My practice is based in portraiture. For me, the portrait is not only a representation of the subject, but it is also a reflection of myself. The need to express myself has always been very acute in me. Coming from a large family and having suffered from acute shyness most of my life, my art became the best avenue, and the human face the most accessable subject through which I could communicate and express what I was feeling inside. I could read a face, the muscular arrangement that conveys the owners personality and thoughts and the subtle alterations which change the expression, revealing the new thoughts within.
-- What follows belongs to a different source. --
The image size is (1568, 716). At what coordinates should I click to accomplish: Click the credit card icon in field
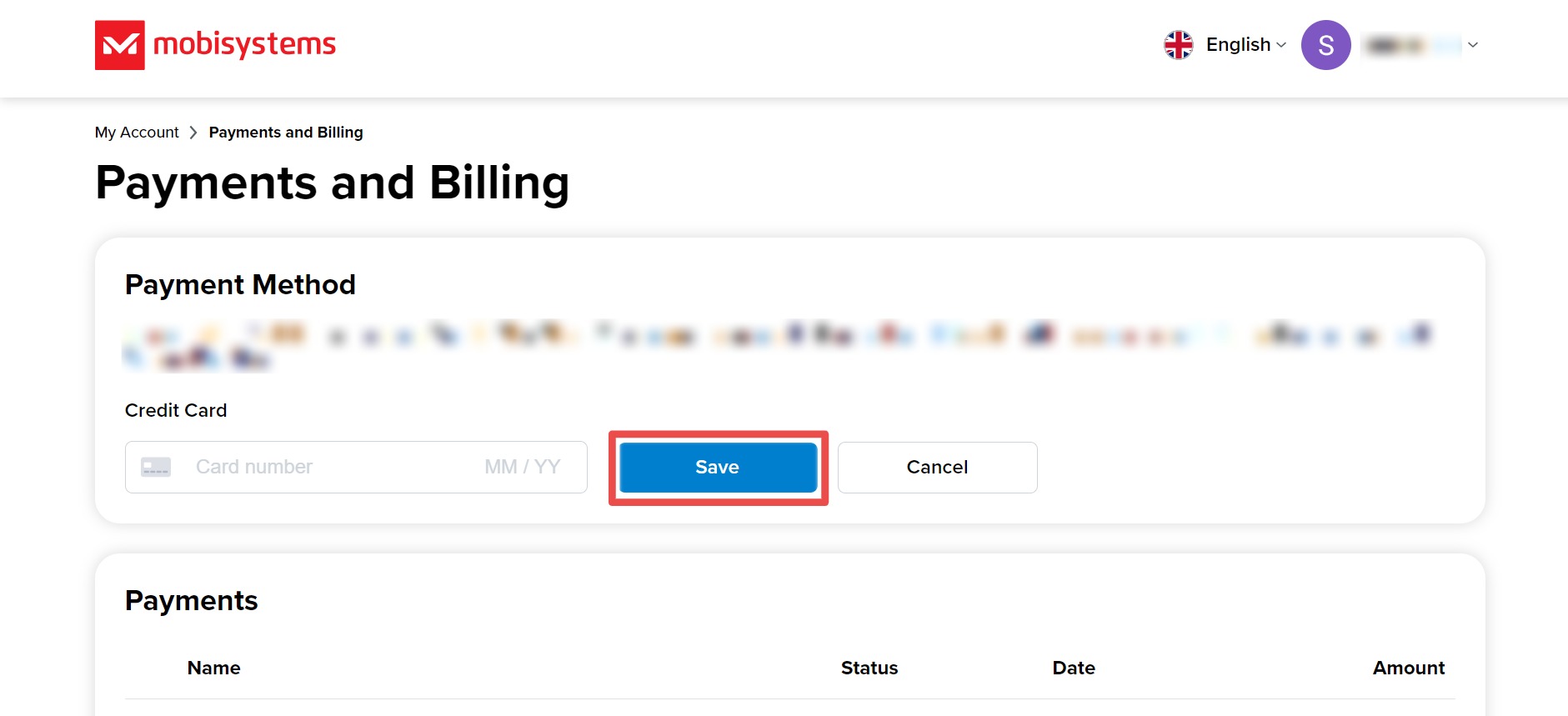click(156, 467)
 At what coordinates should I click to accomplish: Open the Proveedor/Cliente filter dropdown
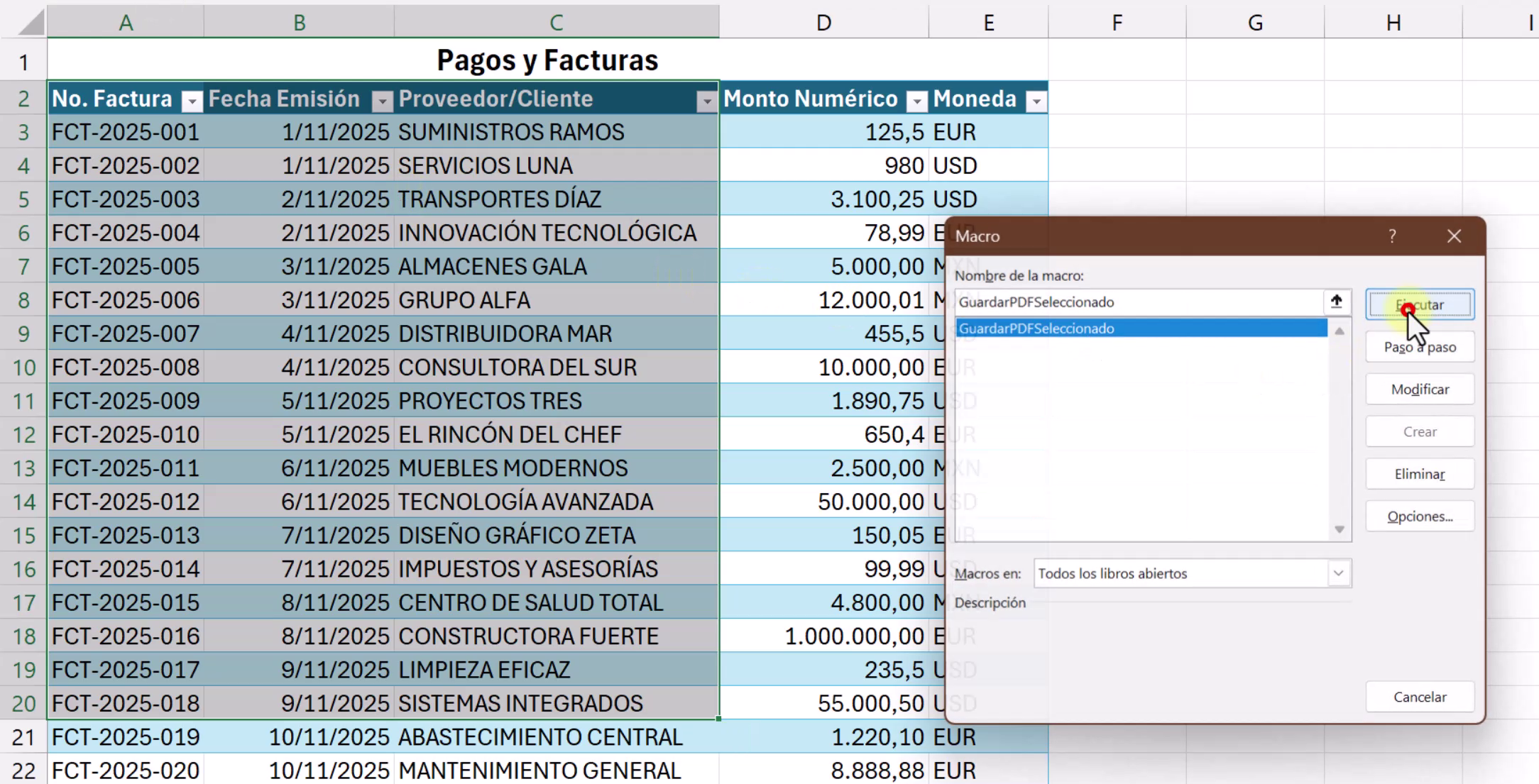[706, 101]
As I have gone through college, I have found more freedom to express myself through colour, materials and also through scale. Over the last two years I experienced great personal difficulties and found that my work needed to become 'louder' for it to be a more realistic representation of my emotional condition hence the shift to the bright colours which were dominent over the period.

My works are intense expressions of myself and I hope to engage the viewer directly through them. Achieving a 'likeness' is not my main concern, rather it is my intention to portray the sitters character and personality while revealing myself and my emotions at the same time. My preferred approach is to work directly from life, but I also employ combinations of photographs and memory to inform my work. I illuminate my subjects in a variety of ways to communicate different moods and tensions.

My work references the painting of historical artists that includes Rembrandt, Caravaggio and Reubens, and from a contemporary perspective, the work of Ewan Uglow, Jenny Saville, Frank Auerbach, Glenn Brown, and Lucien Freud.